Other pre-engineered solutions have shown up since then: Bostig Engineering and the Ford Zetec 'World Engine.' Inline 4 cylinder VW engines, including Turbo Diesels from late model VWs. Several companies (Rocky Mountain Westy, Small Car, Vanaru, Subagon) have sprung up in the United States and abroad to serve this market, both providing kits as well as making full service conversions for buyers outside the CARB administration zone, but all of them focus on the Vanagon as their target vehicle.

Designed in the mid-1960s to overcome all of the short-coming of the
Beetle engine, the Type4 engine was used in four models of Volkswagen
(411/412 from which it draw its name) as well as two models of Porsche
(the 914 and the one year 912E.) Note that the engine packages
of the Type4 and the EJ22 are almost identical in size.
The only way that this near miss helps me and my 1977 Bus (hereafter, T2b) is the hereditary nature of VW's designs.

Unlike other manufacturers who sell a completely different product line in the developing world than they do in the USA and Europe, Volkswagen is famous for keeping an older design of vehicle in production in a developing market, rather than create a new design out of whole cloth, just for that market. The aircooled Beetle stayed on in Mexico as a taxi until 2003. The VW Bus still lives in Brazil as the T2c, a water-cooled variant of my T2b that will go out of production in 2013.

I'm helped by all of the Vanagon conversions because the Vanagon and the T2b share the same basic transmission: the 091. While gear ratios differ because of where the different engines make their peak power, the basic transmission is the same. So an engine that can be made to mate to a Vanagon 091 transmission can just as easily bolt on to a T2b 091.

There are a few catches...

The T2c, as manufactured in Brazil from 1995-2013.
Why not buy one? Not legal to import in the United States.

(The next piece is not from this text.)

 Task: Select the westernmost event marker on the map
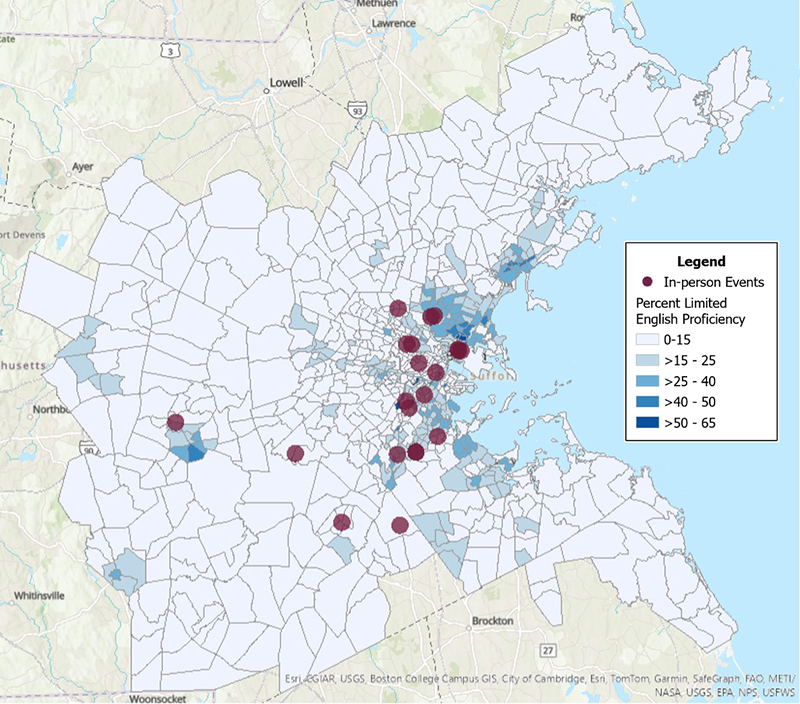[175, 422]
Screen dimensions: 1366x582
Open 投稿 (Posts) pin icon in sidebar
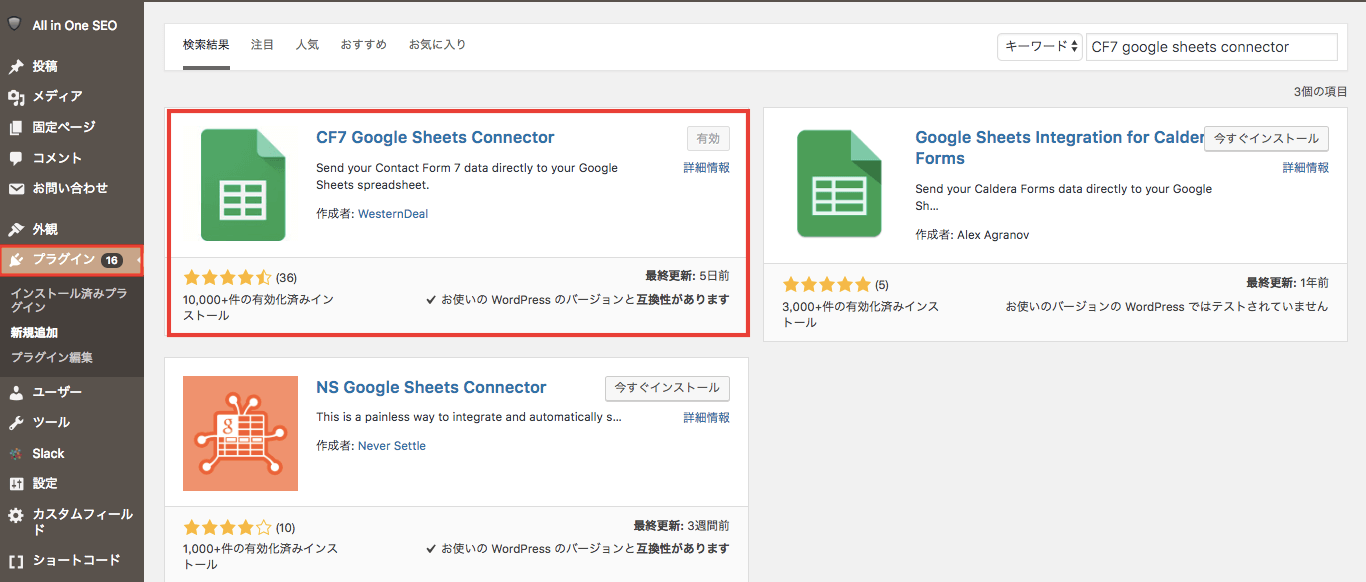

  1. Just because an engine CAN mate to an 091, doesn't mean that it will fit in the engine compartment. (Some conversions make a false deck so they can raise the roof on the engine compartment.)
  2. An engine mated to an 091 in a T2b still needs a carrier or 'engine mount' to support the weight of the engine itself: The stock Type 4 engine carrier bar isn't compatible 
  3. An engine rotated or tipped, etc so it will fit in the engine compartment AND align with an engine mount may not be happy being rotated out of its designed alignment. Components like the oil pump pickup from the oil sump rely on gravity to be straight down relative to the engine's intended orientation. Tip an engine too far to one side to make it fit...and suddenly you're starving it for oil at freeway speeds.
  4. Even if we succeed in finding an engine that meets, or can be made to meet, all of these requirements, that doesn't mean that ancillaries like alternators, intake manifolds, etc. will fit once bolted into place.
  5. We still have to find a way to add components like the non-existent radiator, associated plumbing, and components like an expansion tank and an overflow tank.